Sfide

Condividere un posto di lavoro non è evidente inizialmente neanche per chi sceglie di lavorare in jobsharing, vi sono i seguenti rischi da tenere presenti per fare in modo che il jobsharing dispieghi tutti suoi vantaggi e non derivi verso la precarietà o crei malessere:

  • Rischio di un sovraccarico lavorativo. Condividere un posto di lavoro presuppone un tempo importante di comunicazione all’interno del binomio, che deve essere preso in conto nella pianificazione e organizzazione del lavoro altrimenti rischia di dover essere svolto al di fuori dell’orario stabilito. Il jobsharing presuppone una maggiore flessibilità, ma richiede anche molta organizzazione e pianificazione.

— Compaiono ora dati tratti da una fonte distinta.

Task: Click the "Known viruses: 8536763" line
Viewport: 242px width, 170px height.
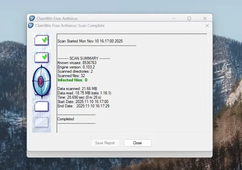Action: pyautogui.click(x=77, y=63)
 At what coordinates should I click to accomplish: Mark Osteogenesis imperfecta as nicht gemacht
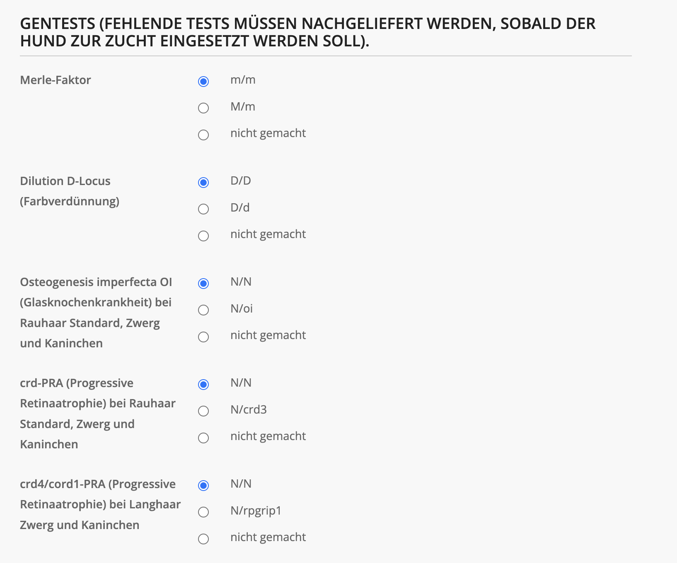pyautogui.click(x=203, y=337)
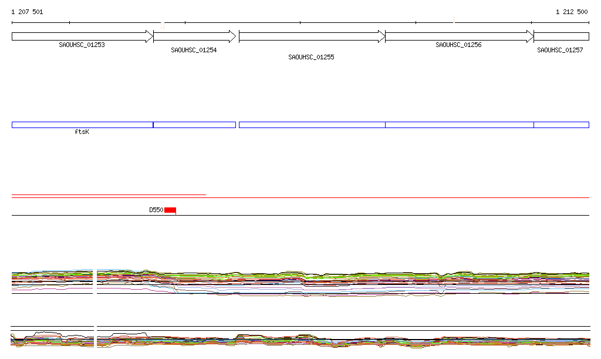Click the SAOUHSC_01257 gene arrow
601x359 pixels.
pos(561,36)
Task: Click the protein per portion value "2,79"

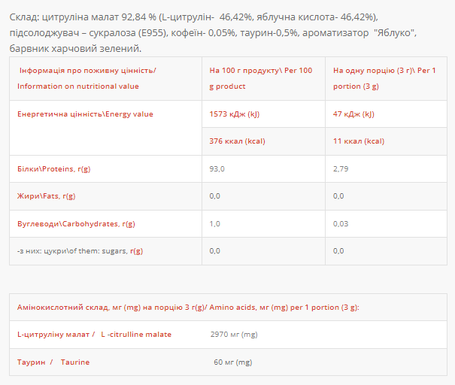Action: [341, 169]
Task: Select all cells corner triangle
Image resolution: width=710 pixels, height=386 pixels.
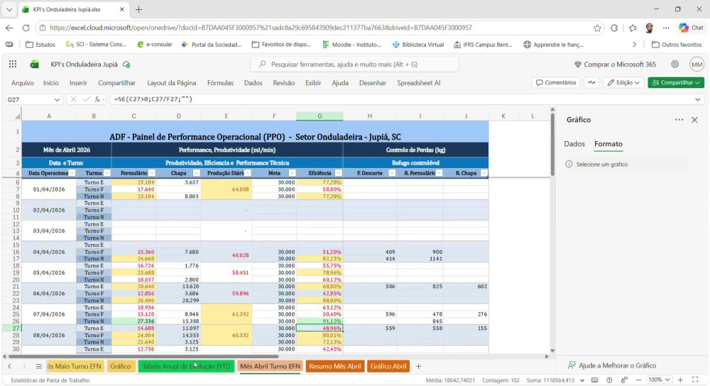Action: point(17,116)
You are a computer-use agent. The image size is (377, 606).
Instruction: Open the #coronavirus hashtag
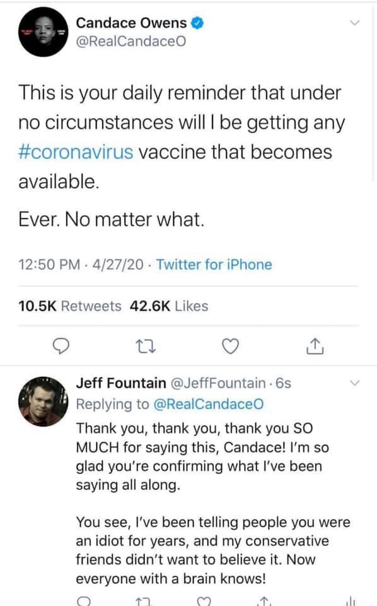pos(76,152)
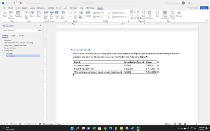Click the Split Cells icon

click(75, 14)
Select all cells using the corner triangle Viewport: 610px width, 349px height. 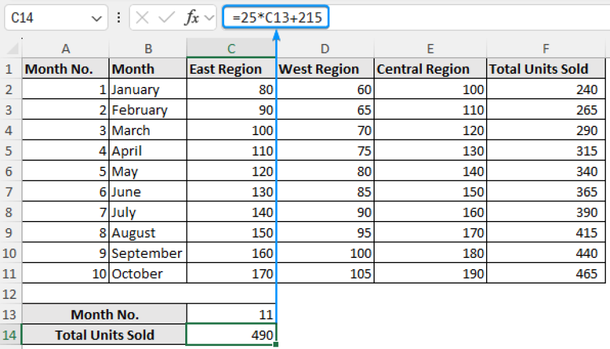[x=11, y=48]

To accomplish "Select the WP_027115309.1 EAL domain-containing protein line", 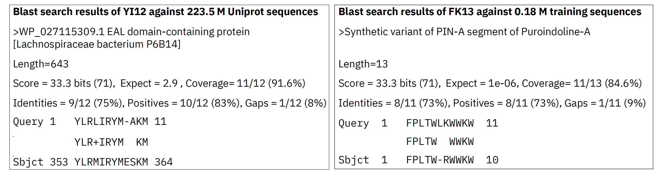I will 131,32.
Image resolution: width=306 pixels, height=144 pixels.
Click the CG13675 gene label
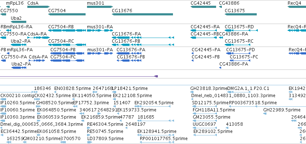pyautogui.click(x=235, y=10)
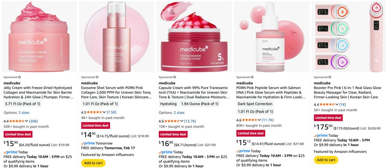Click the 4.6 stars of PDRN Pink Peptide Serum
The height and width of the screenshot is (168, 386).
(x=250, y=120)
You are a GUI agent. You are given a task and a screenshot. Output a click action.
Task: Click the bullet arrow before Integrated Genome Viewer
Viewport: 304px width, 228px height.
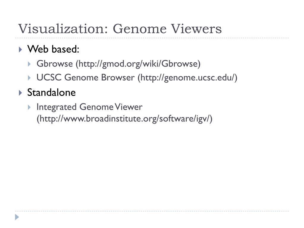[x=29, y=107]
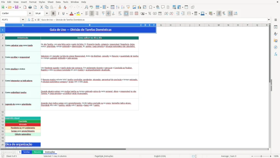Click the Merge and Center Cells icon
Viewport: 280px width, 158px height.
(126, 13)
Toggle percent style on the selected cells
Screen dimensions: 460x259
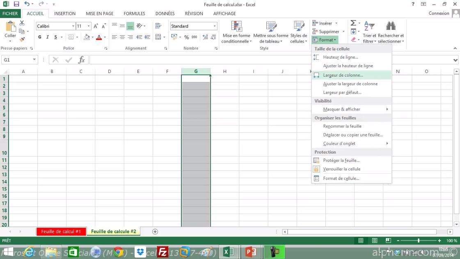tap(187, 37)
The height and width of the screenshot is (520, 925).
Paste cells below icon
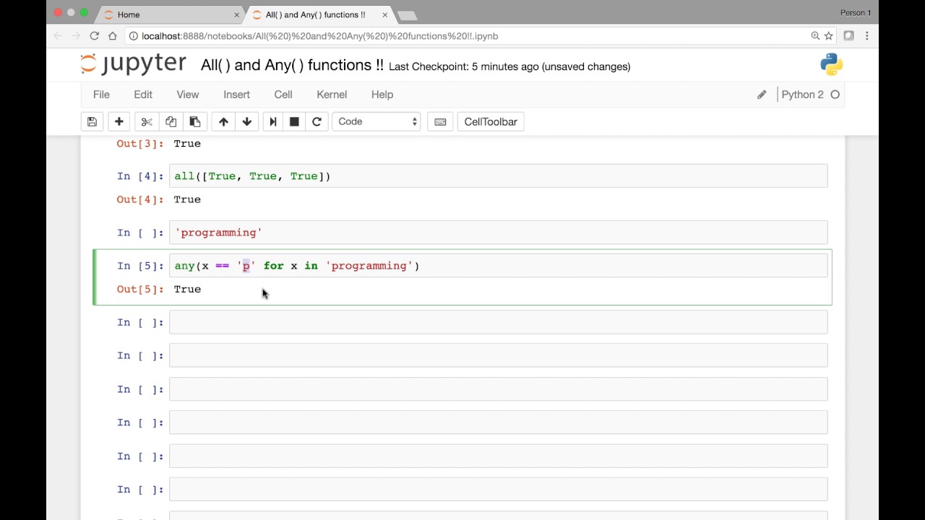pos(194,121)
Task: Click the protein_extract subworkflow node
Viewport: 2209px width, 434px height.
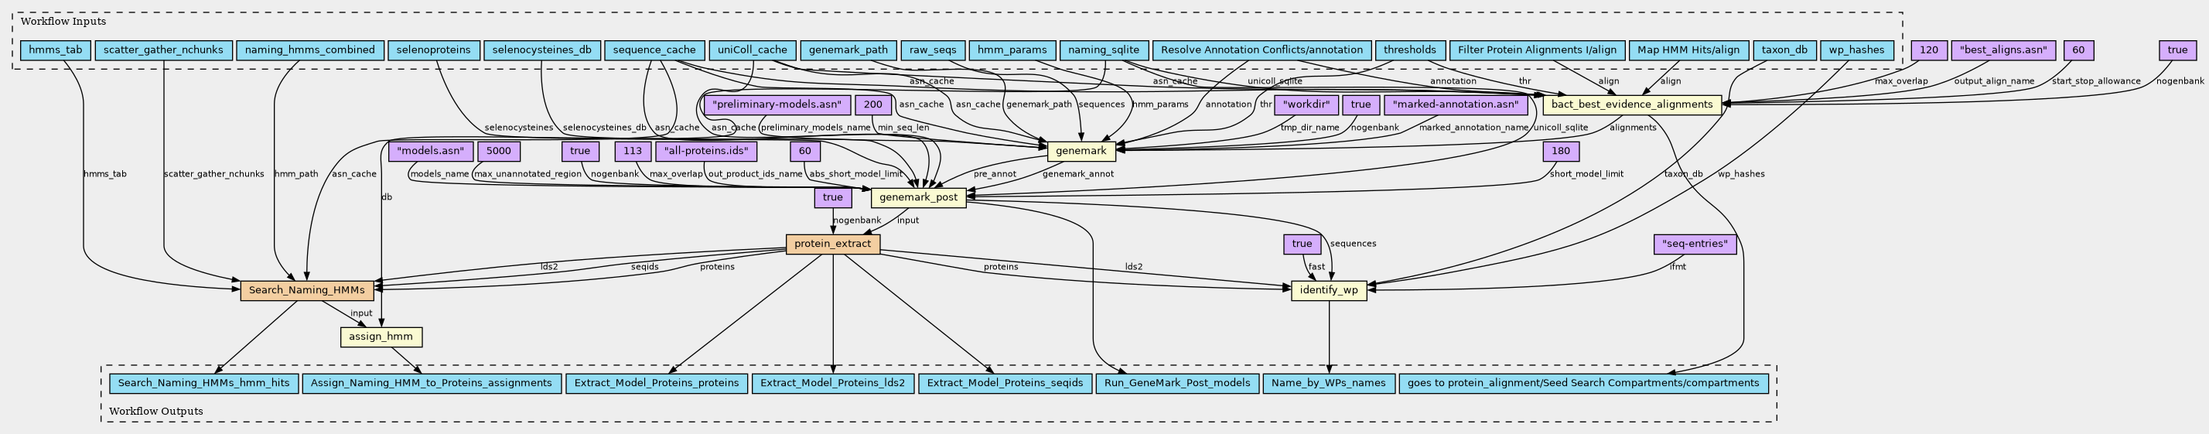Action: click(832, 244)
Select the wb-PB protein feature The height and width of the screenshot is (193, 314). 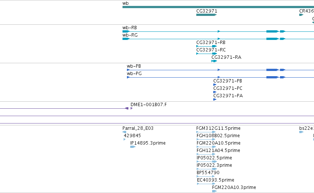(220, 70)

  • Pressione sui risultati. Come avviene per tutti i modelli “alternativi” anche il jobsharing genera molte aspettative e ci si aspetta che dimostri di essere funzionale, questa situazione può creare sui partner una sorta di pressione al successo.
  • Coordinamento e compatibilità. La ricerca di un equilibrio necessita sicuramente del tempo. Diventa necessario mobilitare alcune risorse (flessibilità, trasparenza, capacità di rimettersi in discussione, confidenza, ecc.) e dare ampio spazio al dialogo.